--- Your instructions ---
Every entry below needs to be repeated exactly as written.
*** Opening Given information ***
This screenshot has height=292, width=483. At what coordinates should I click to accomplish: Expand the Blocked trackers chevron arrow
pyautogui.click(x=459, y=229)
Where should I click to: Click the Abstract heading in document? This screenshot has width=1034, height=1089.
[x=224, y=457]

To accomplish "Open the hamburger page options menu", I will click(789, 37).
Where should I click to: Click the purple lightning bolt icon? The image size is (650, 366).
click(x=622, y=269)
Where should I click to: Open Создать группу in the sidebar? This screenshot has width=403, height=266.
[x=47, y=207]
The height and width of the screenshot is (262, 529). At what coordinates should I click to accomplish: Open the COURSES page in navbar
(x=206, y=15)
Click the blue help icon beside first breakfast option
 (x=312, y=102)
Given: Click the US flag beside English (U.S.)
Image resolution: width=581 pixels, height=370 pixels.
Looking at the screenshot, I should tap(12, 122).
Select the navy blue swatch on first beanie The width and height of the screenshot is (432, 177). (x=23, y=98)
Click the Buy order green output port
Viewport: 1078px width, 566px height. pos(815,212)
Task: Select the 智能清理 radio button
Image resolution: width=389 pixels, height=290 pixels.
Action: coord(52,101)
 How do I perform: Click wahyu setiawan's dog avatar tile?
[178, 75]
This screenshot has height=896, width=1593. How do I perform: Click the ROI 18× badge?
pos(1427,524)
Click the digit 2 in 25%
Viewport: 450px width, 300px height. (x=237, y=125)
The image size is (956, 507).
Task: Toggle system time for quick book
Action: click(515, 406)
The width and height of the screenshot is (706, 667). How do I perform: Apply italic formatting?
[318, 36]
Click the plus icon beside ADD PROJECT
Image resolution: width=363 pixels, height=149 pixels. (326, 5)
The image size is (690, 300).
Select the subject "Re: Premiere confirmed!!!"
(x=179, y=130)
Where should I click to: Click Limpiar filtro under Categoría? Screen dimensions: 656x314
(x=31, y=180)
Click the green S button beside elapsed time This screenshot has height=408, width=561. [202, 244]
*** Closing Given information ***
--- Solution to this task ---
This screenshot has height=292, width=483. At what coordinates should I click to accomplish: Expand the Blocked trackers chevron arrow
pyautogui.click(x=459, y=229)
Where should I click to: Click the Abstract heading in document? This screenshot has width=1034, height=1089.
[x=224, y=457]

To accomplish "Open the hamburger page options menu", I will click(789, 37).
Where should I click to: Click the purple lightning bolt icon? The image size is (650, 366).
click(x=622, y=269)
Where should I click to: Open Создать группу in the sidebar? This screenshot has width=403, height=266.
[x=47, y=207]
The height and width of the screenshot is (262, 529). At what coordinates should I click to accomplish: Open the COURSES page in navbar
(x=206, y=15)
Click the blue help icon beside first breakfast option
 (x=312, y=102)
Given: Click the US flag beside English (U.S.)
Image resolution: width=581 pixels, height=370 pixels.
Looking at the screenshot, I should tap(12, 122).
Select the navy blue swatch on first beanie The width and height of the screenshot is (432, 177). (x=23, y=98)
Click the Buy order green output port
Viewport: 1078px width, 566px height. pos(815,212)
Task: Select the 智能清理 radio button
Image resolution: width=389 pixels, height=290 pixels.
Action: coord(52,101)
 How do I perform: Click wahyu setiawan's dog avatar tile?
[178, 75]
This screenshot has height=896, width=1593. How do I perform: Click the ROI 18× badge?
pos(1427,524)
Click the digit 2 in 25%
Viewport: 450px width, 300px height. (x=237, y=125)
The image size is (956, 507).
Task: Toggle system time for quick book
Action: click(515, 406)
The width and height of the screenshot is (706, 667). How do I perform: Apply italic formatting?
[318, 36]
Click the plus icon beside ADD PROJECT
Image resolution: width=363 pixels, height=149 pixels. (326, 5)
The image size is (690, 300).
Select the subject "Re: Premiere confirmed!!!"
(x=179, y=130)
Where should I click to: Click Limpiar filtro under Categoría? Screen dimensions: 656x314
(x=31, y=180)
Click the green S button beside elapsed time This screenshot has height=408, width=561. [202, 244]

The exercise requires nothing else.